### Task details
Pick out every line in the rows below that contains the string "Switch", treating uppercase and lowercase letters as different, and copy each such line.

>>>

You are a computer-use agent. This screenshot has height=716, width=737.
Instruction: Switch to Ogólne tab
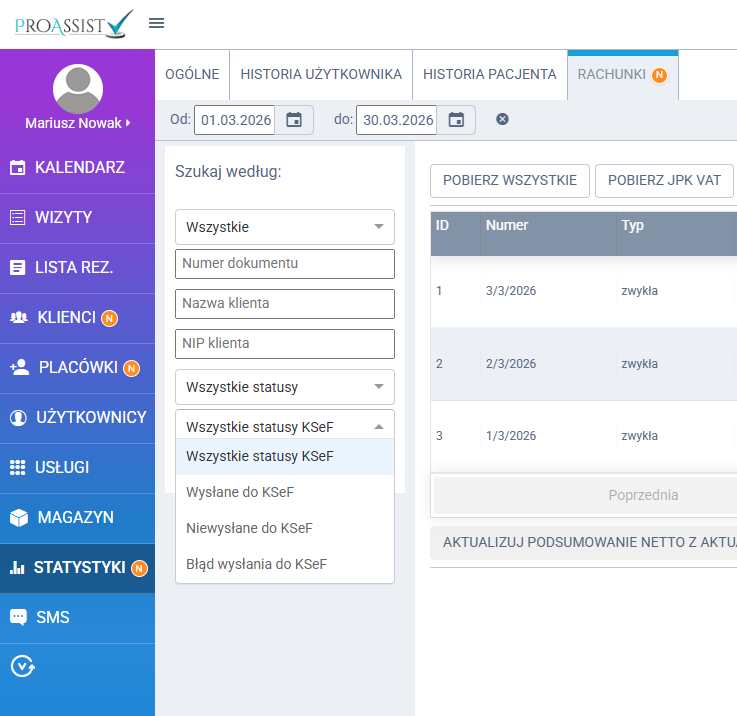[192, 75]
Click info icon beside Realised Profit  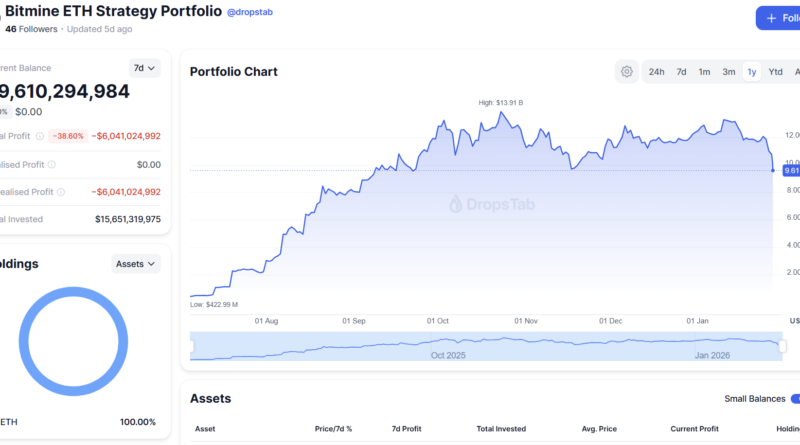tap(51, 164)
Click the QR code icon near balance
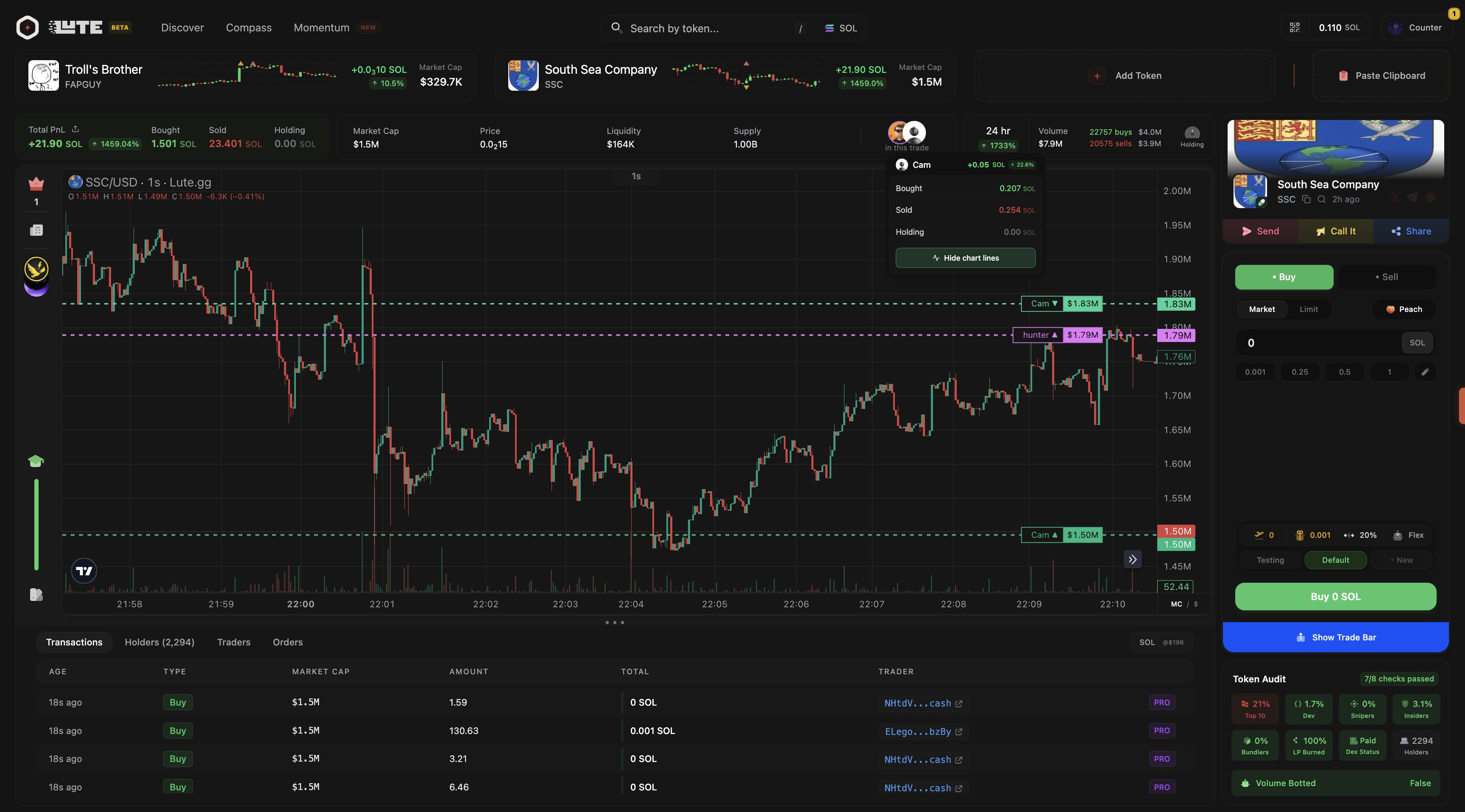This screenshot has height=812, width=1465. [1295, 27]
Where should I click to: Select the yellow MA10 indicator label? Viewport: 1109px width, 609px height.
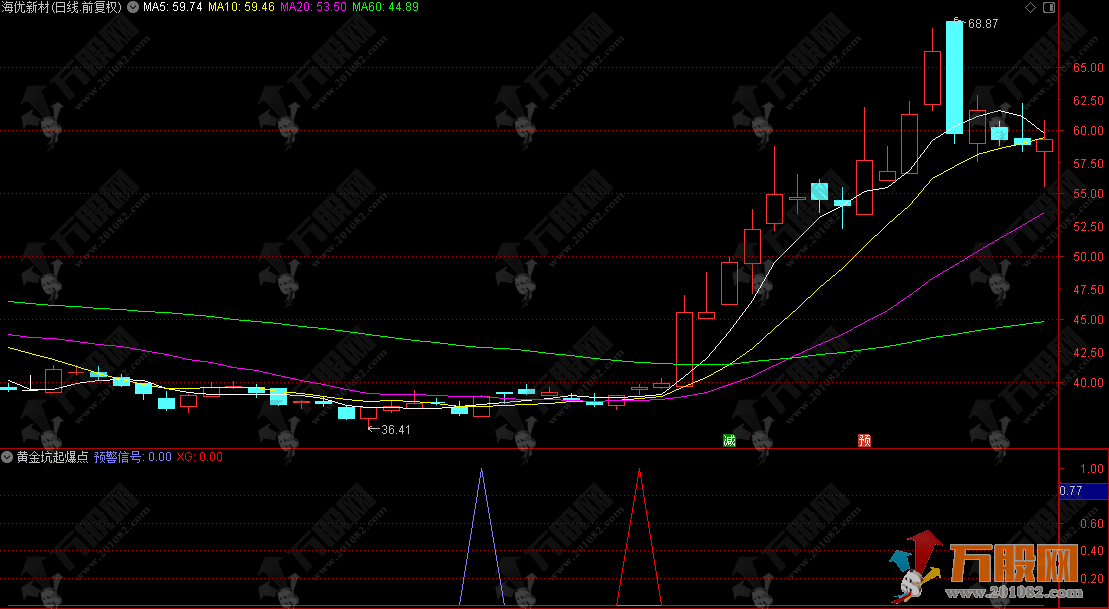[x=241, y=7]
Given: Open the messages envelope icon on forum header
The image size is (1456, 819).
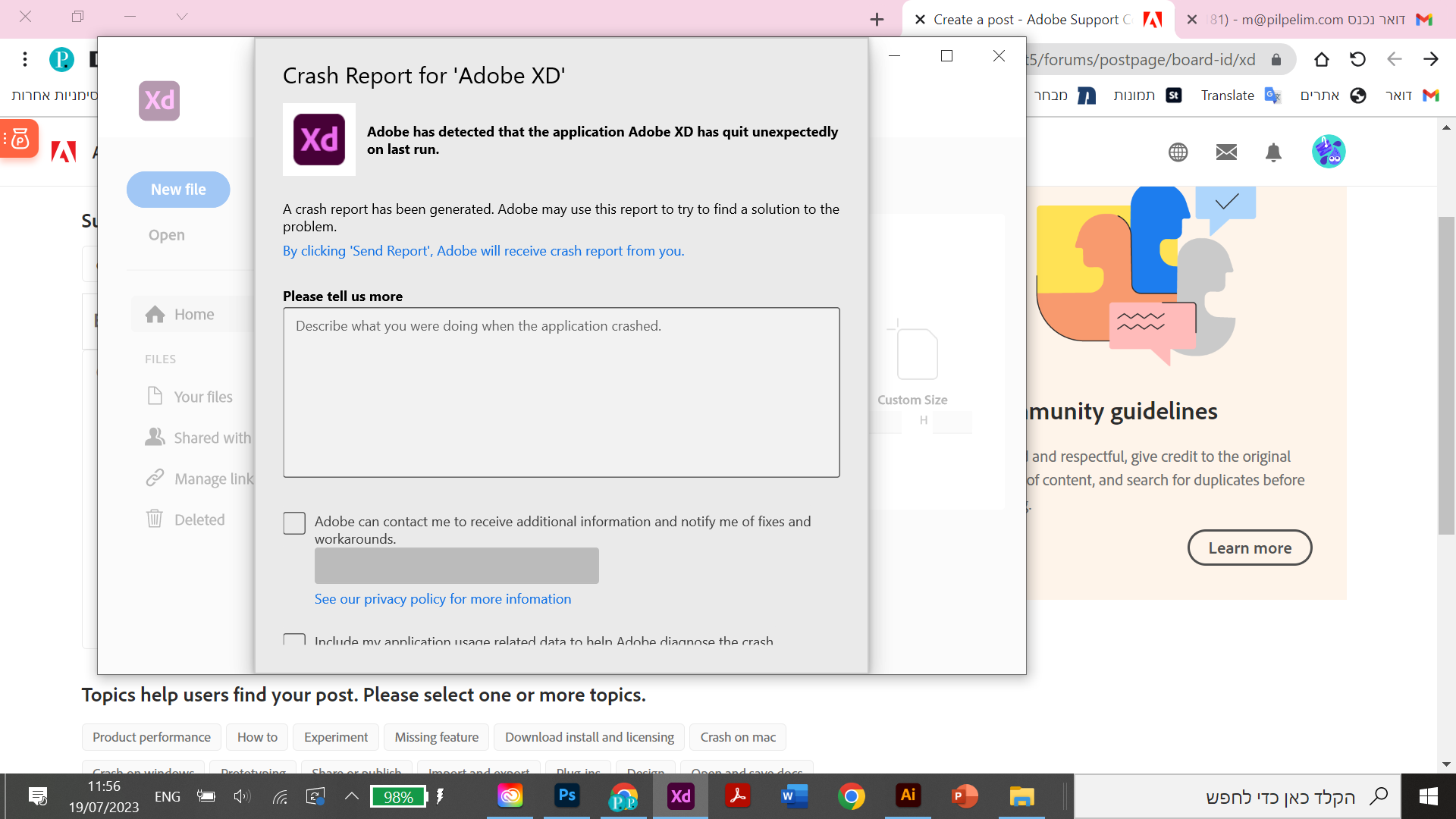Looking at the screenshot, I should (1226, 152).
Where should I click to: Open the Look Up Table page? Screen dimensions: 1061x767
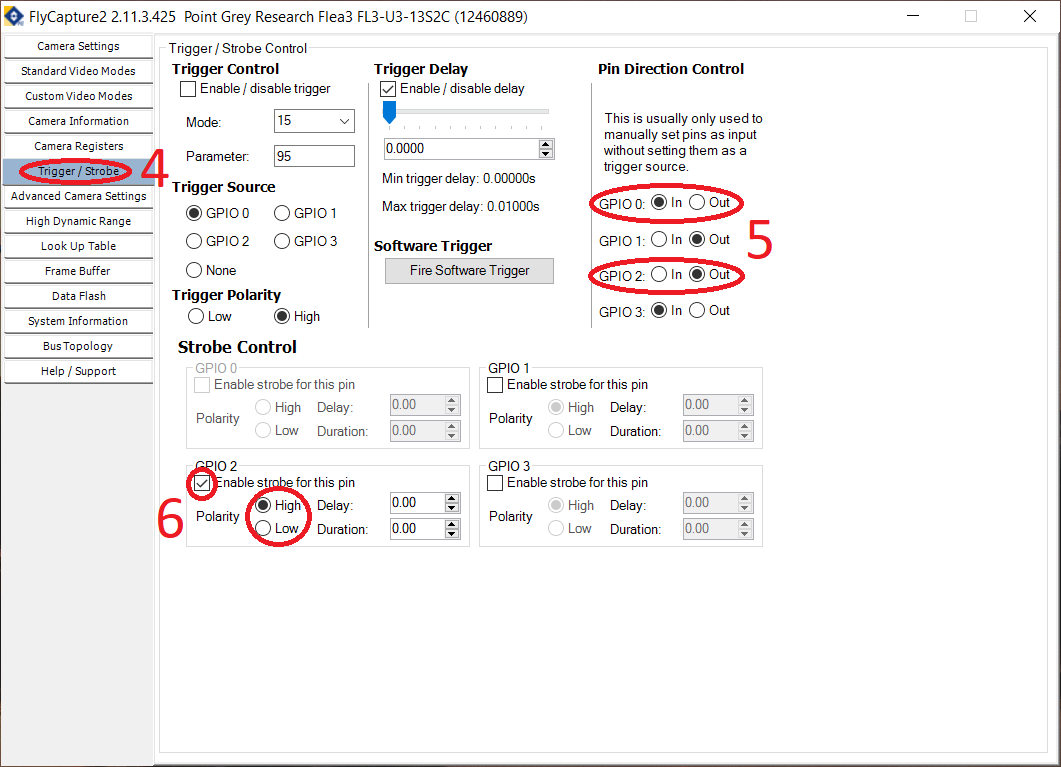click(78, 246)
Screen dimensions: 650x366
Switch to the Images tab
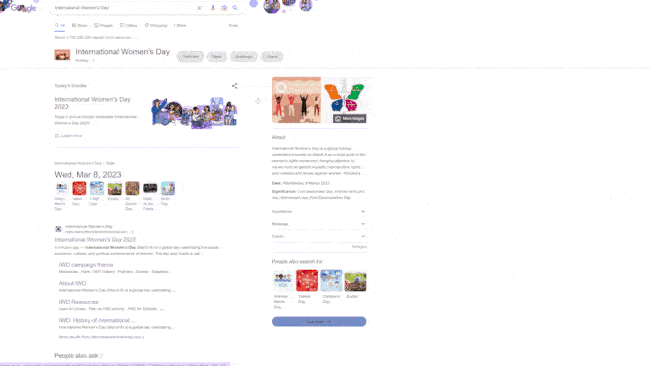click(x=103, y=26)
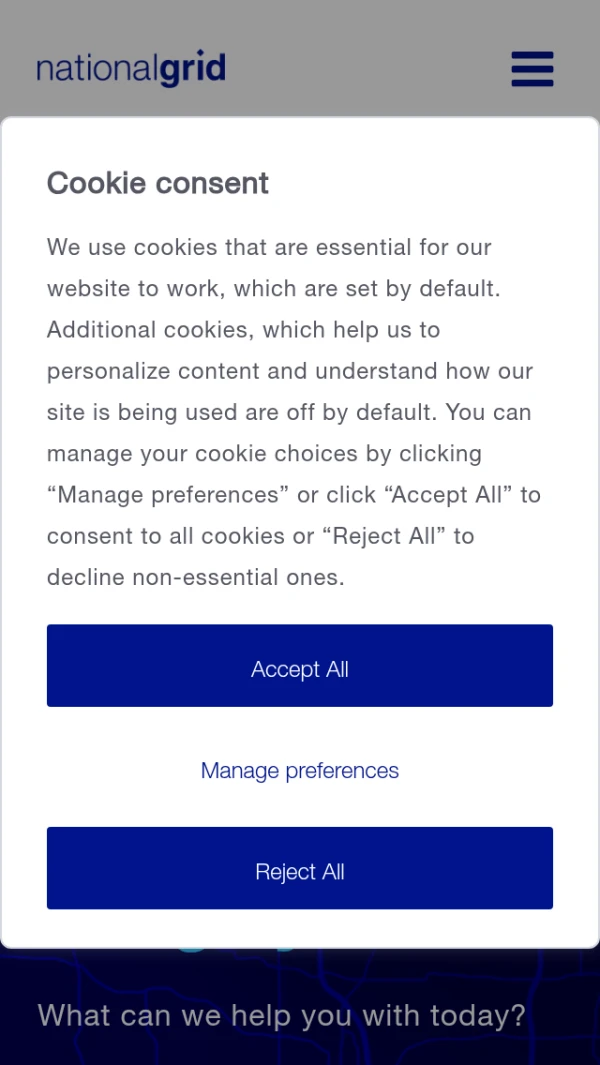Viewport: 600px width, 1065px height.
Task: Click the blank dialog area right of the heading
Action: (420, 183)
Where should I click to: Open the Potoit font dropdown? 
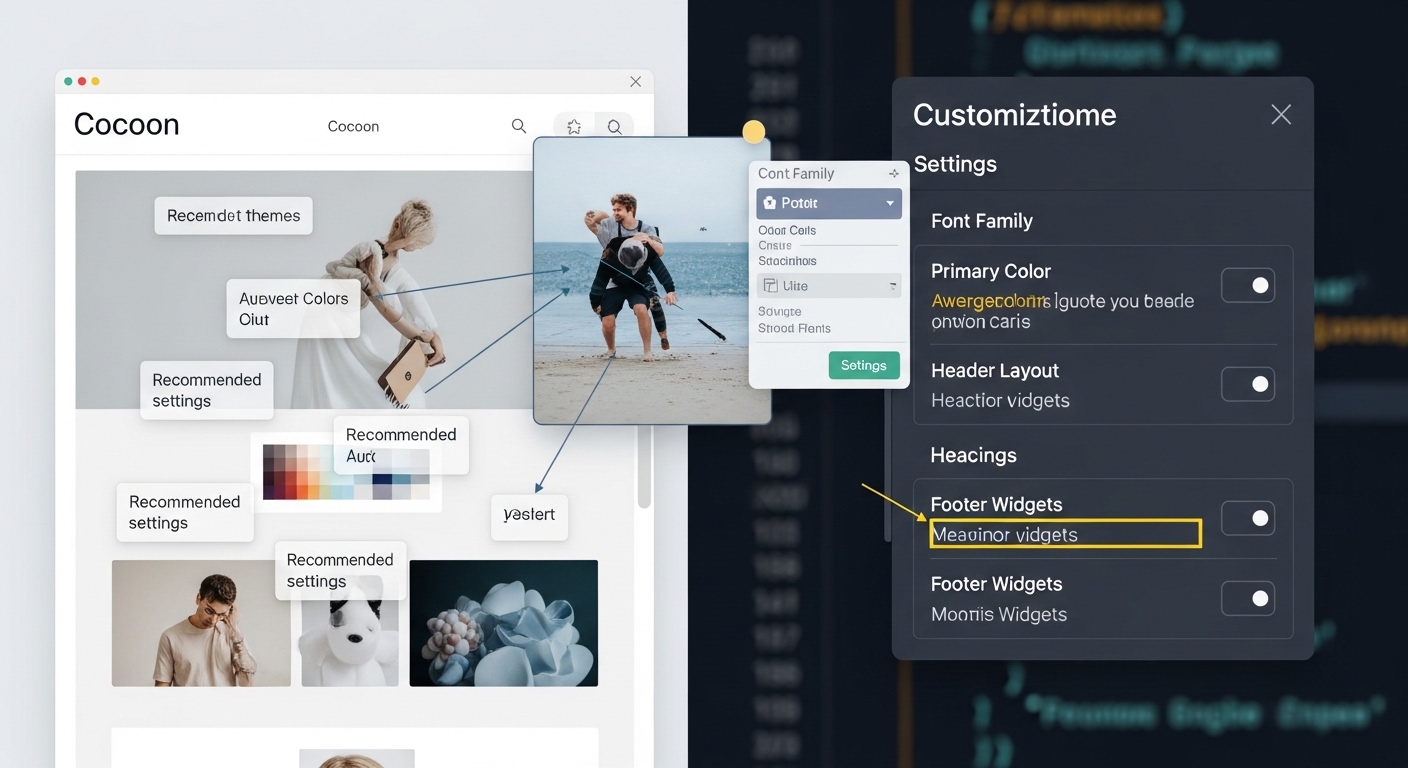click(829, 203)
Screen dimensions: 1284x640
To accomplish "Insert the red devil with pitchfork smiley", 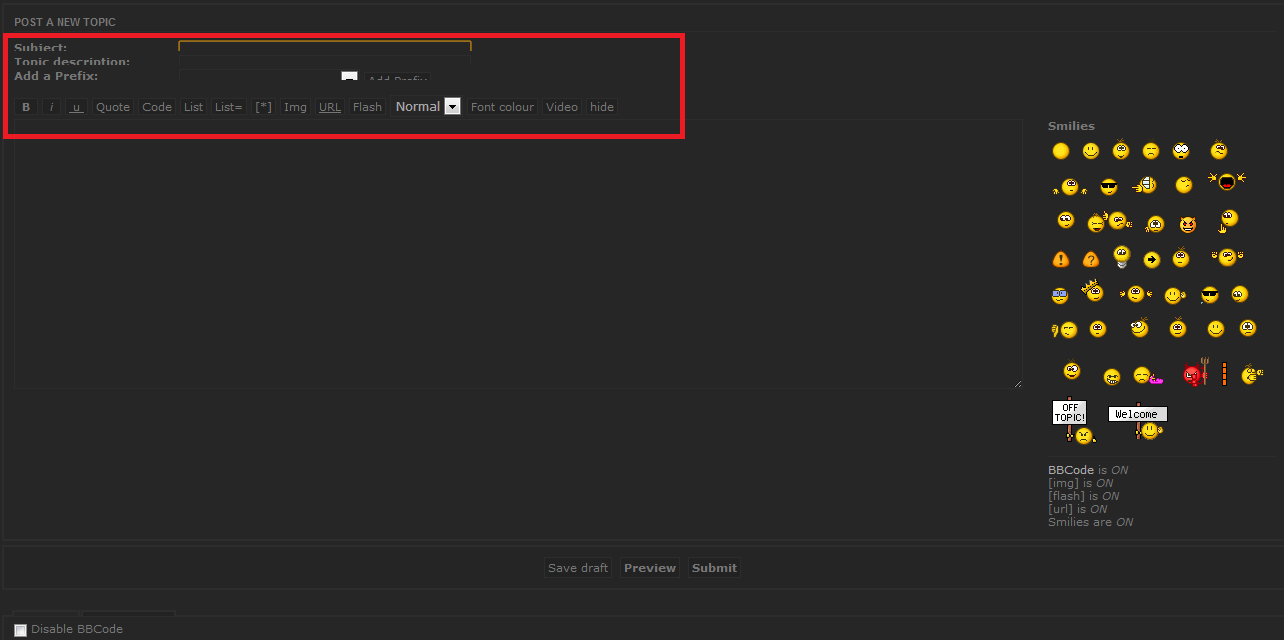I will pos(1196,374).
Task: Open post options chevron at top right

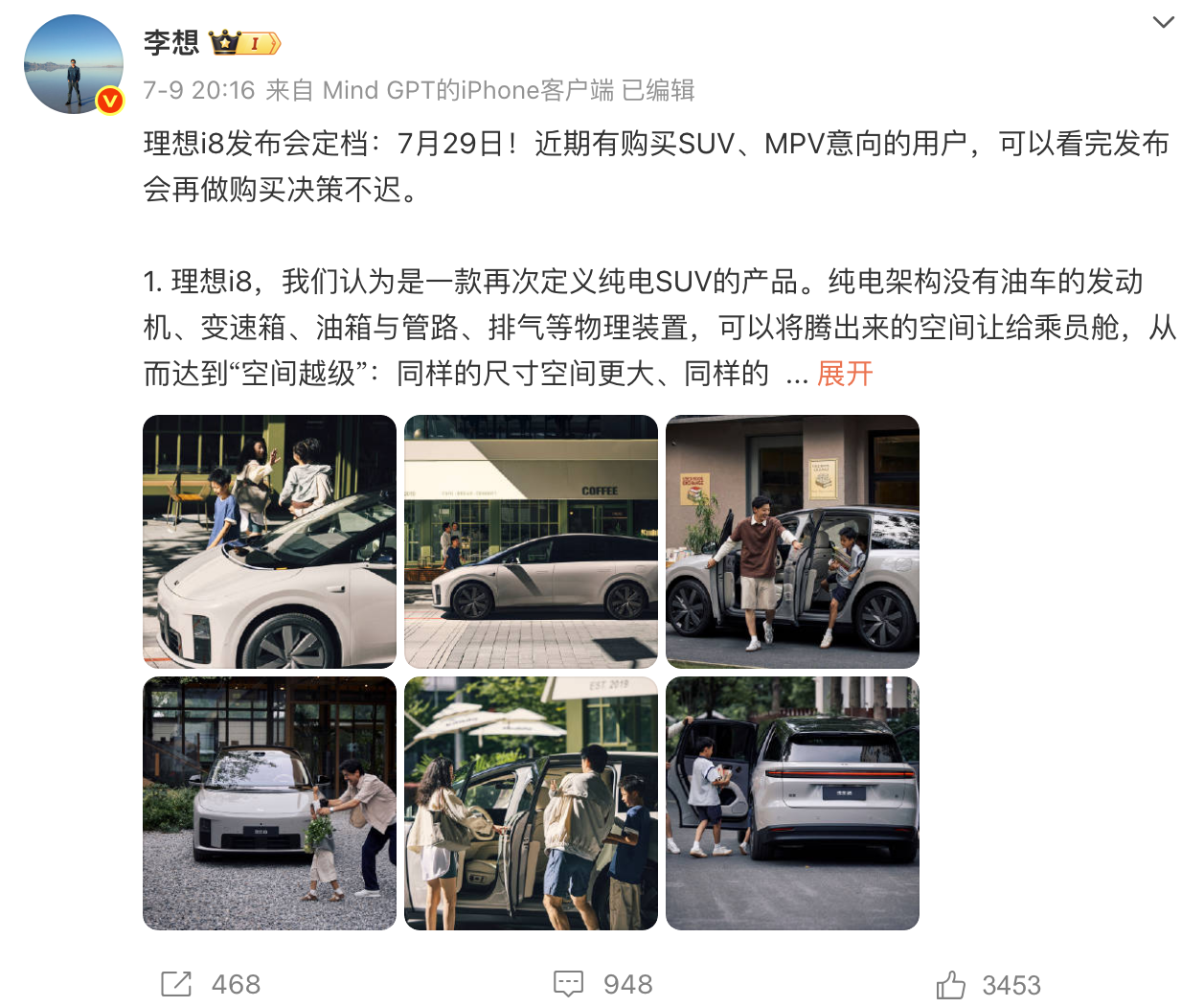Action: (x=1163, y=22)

<<<

### Completed exercise
Instruction: Switch to Ogólne tab
Switch to the Images tab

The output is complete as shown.